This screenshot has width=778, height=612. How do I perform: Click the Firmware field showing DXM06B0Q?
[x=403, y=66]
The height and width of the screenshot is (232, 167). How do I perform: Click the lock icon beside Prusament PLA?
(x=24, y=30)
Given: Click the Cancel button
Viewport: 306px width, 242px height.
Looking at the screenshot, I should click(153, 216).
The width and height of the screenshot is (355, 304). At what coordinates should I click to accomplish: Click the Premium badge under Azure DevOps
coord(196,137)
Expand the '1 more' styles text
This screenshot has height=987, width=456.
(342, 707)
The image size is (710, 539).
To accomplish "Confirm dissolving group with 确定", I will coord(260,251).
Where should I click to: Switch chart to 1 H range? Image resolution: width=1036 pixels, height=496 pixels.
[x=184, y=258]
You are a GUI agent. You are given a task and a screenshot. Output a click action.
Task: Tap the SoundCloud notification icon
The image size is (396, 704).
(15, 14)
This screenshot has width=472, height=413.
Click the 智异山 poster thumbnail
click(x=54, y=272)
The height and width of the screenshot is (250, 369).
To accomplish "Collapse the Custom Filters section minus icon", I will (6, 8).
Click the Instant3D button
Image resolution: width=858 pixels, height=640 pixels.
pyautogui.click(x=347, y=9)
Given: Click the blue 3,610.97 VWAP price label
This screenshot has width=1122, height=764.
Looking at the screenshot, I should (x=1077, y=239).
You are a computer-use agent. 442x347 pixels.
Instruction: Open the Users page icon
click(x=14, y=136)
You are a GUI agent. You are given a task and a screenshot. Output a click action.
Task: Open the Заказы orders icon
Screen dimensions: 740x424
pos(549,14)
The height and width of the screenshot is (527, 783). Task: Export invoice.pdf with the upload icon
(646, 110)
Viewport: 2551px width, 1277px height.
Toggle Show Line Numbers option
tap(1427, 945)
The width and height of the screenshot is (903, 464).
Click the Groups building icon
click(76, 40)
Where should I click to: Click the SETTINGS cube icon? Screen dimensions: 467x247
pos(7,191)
================
__EXERCISE__
Please format the lines above as a Markdown table with two columns, Row and Line. Number each row and skip any blank lines.

__SOLUTION TO THIS TASK__
| Row | Line |
|---|---|
| 1 | This screenshot has width=778, height=612. How do I perform: Click the Firmware field showing DXM06B0Q? |
| 2 | [x=403, y=66] |
| 3 | The height and width of the screenshot is (232, 167). How do I perform: Click the lock icon beside Prusament PLA? |
| 4 | (x=24, y=30) |
| 5 | Given: Click the Cancel button |
| 6 | Viewport: 306px width, 242px height. |
| 7 | Looking at the screenshot, I should click(153, 216). |
| 8 | The width and height of the screenshot is (355, 304). At what coordinates should I click to accomplish: Click the Premium badge under Azure DevOps |
| 9 | coord(196,137) |
| 10 | Expand the '1 more' styles text |
| 11 | This screenshot has height=987, width=456. |
| 12 | (342, 707) |
| 13 | The image size is (710, 539). |
| 14 | To accomplish "Confirm dissolving group with 确定", I will coord(260,251). |
| 15 | Where should I click to: Switch chart to 1 H range? Image resolution: width=1036 pixels, height=496 pixels. |
| 16 | [x=184, y=258] |
| 17 | You are a GUI agent. You are given a task and a screenshot. Output a click action. |
| 18 | Task: Tap the SoundCloud notification icon |
| 19 | The image size is (396, 704). |
| 20 | (15, 14) |
| 21 | This screenshot has width=472, height=413. |
| 22 | Click the 智异山 poster thumbnail |
| 23 | click(x=54, y=272) |
| 24 | The height and width of the screenshot is (250, 369). |
| 25 | To accomplish "Collapse the Custom Filters section minus icon", I will (6, 8). |
| 26 | Click the Instant3D button |
| 27 | Image resolution: width=858 pixels, height=640 pixels. |
| 28 | pyautogui.click(x=347, y=9) |
| 29 | Given: Click the blue 3,610.97 VWAP price label |
| 30 | This screenshot has width=1122, height=764. |
| 31 | Looking at the screenshot, I should (x=1077, y=239). |
| 32 | You are a computer-use agent. 442x347 pixels. |
| 33 | Instruction: Open the Users page icon |
| 34 | click(x=14, y=136) |
| 35 | You are a GUI agent. You are given a task and a screenshot. Output a click action. |
| 36 | Task: Open the Заказы orders icon |
| 37 | Screen dimensions: 740x424 |
| 38 | pos(549,14) |
| 39 | The height and width of the screenshot is (527, 783). Task: Export invoice.pdf with the upload icon |
| 40 | (646, 110) |
| 41 | Viewport: 2551px width, 1277px height. |
| 42 | Toggle Show Line Numbers option |
| 43 | tap(1427, 945) |
| 44 | The width and height of the screenshot is (903, 464). |
| 45 | Click the Groups building icon |
| 46 | click(76, 40) |
| 47 | Where should I click to: Click the SETTINGS cube icon? Screen dimensions: 467x247 |
| 48 | pos(7,191) |